How Accountants can Cope with Covid-19 Inspired Work place changes – ICAN
Professional Accountants must embrace five career zones of opportunity to remain relevant and contribute to building sustainable business after the corona virus pandemic.
According to Mr. Jamiu Olakisan FCA, Partner, Ernst & Young, these skills areas are non-accounting in nature but “hold the key to how accounting will adapt, how skills will transfer and how learning will evolve as the profession takes centre stage in building and protecting business and organizations in future”.
Speaking at the 52nd AATWA Induction ceremony recently Mr. Olaktsen identified the career zones and the new experts that would emerge as the assurance advocate, the business transformer and the data navigator as well as the digital playmaker and the sustainability trailblazer.
He pointed out that those who are able to use technology to maintain operations and adapt business models by fast-tracking digital transformation will be more relevant in the new work environment.
The assurance advocate are those who would use digital tools and technologies to transform the risk, reporting and internal control landscape to create and preserve values. They would also use digital tools to support responsible business practices and drive transparency and trust in business.
The business transformer refers to the professional who embraces technology as the catalyst for business transformation, implying that size would no longer matter as smaller players can leverage on digital technology to compete with big players.
Whereas to the data navigator the ability to develop and apply rich data sets and analytical tools to provide real-time insights will be very critical, the digital playmaker would “act as technology evangelists, identifying the potential of robotics and machine learning to transform finance, and working with tech teams would drive productivity and better decision support”.
The Sustainability trailblazer “can set frameworks that capture, measure and report on activities that truly drive value, providing more meaningful and transparent information about the organization’s performance”, Mr. Olakisan explained.

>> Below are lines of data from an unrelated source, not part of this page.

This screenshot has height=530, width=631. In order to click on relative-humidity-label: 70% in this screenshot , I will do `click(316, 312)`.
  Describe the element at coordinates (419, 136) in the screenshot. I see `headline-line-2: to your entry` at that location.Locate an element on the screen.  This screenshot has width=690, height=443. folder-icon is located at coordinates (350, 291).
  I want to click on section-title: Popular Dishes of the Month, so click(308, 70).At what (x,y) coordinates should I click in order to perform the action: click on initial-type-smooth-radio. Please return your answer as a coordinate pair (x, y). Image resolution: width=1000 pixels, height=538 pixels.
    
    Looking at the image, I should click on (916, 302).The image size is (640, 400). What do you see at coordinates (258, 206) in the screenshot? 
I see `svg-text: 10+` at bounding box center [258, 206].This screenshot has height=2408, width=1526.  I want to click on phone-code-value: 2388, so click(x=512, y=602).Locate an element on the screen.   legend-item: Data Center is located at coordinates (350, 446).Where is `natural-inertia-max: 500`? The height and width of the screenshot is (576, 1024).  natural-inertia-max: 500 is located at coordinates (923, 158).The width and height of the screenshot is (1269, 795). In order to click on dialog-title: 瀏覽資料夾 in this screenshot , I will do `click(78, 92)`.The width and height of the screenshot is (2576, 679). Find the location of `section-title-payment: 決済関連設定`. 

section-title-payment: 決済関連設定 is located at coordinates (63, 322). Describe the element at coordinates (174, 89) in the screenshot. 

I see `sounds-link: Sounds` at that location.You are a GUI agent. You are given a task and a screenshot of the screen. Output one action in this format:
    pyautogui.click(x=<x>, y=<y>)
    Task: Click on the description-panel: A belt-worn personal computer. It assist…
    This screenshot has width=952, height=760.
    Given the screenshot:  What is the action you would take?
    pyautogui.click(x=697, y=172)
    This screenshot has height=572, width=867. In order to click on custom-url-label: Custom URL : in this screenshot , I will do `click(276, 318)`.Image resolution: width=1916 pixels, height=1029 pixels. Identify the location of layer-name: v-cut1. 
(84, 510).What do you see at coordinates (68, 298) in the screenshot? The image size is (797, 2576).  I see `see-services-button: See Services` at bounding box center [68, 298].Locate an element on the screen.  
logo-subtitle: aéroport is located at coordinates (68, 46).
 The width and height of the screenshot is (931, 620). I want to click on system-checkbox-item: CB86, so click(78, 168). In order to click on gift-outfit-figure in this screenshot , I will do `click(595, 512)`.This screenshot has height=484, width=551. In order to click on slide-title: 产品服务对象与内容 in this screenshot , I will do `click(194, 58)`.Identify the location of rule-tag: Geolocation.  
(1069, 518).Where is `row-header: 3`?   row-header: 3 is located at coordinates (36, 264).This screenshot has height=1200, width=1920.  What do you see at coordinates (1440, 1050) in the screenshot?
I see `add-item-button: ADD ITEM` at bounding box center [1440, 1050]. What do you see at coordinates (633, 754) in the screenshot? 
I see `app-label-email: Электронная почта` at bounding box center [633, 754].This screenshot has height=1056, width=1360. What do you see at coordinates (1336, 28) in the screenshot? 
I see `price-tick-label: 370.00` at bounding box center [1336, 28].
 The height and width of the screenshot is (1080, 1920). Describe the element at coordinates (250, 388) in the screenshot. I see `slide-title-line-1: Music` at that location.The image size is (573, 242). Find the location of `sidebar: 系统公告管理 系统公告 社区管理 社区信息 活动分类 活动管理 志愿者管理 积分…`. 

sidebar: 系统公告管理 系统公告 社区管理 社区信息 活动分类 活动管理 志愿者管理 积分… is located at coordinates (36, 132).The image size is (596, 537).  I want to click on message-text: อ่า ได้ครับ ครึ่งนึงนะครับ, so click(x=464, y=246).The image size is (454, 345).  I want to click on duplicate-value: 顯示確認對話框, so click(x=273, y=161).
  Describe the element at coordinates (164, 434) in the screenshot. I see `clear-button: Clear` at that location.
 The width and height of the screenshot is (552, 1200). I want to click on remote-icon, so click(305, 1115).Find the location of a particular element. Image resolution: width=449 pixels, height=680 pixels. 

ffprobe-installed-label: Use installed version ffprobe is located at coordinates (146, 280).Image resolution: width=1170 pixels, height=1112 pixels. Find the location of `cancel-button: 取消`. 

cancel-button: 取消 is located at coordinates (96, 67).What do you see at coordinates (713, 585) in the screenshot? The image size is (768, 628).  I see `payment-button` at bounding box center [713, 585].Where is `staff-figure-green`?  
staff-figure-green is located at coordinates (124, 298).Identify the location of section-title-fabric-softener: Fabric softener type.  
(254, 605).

Also speaking at the AATWA induction the Managing Partner, IE Consulting and former Registrar/CE of ICAN Mr. John Evbodaghe FCA, asserted that accountants must remain within the rounds of ethical requirements even as technology-driven changes take place. He said that while accountants require knowledge, skills, competence and excellence in the profession they must rise above ethical dilemmas including self-interest, familiarity due to a close relationship with a client or employer and intimidation including attempts to exercise undue influence by clients or employers, among others.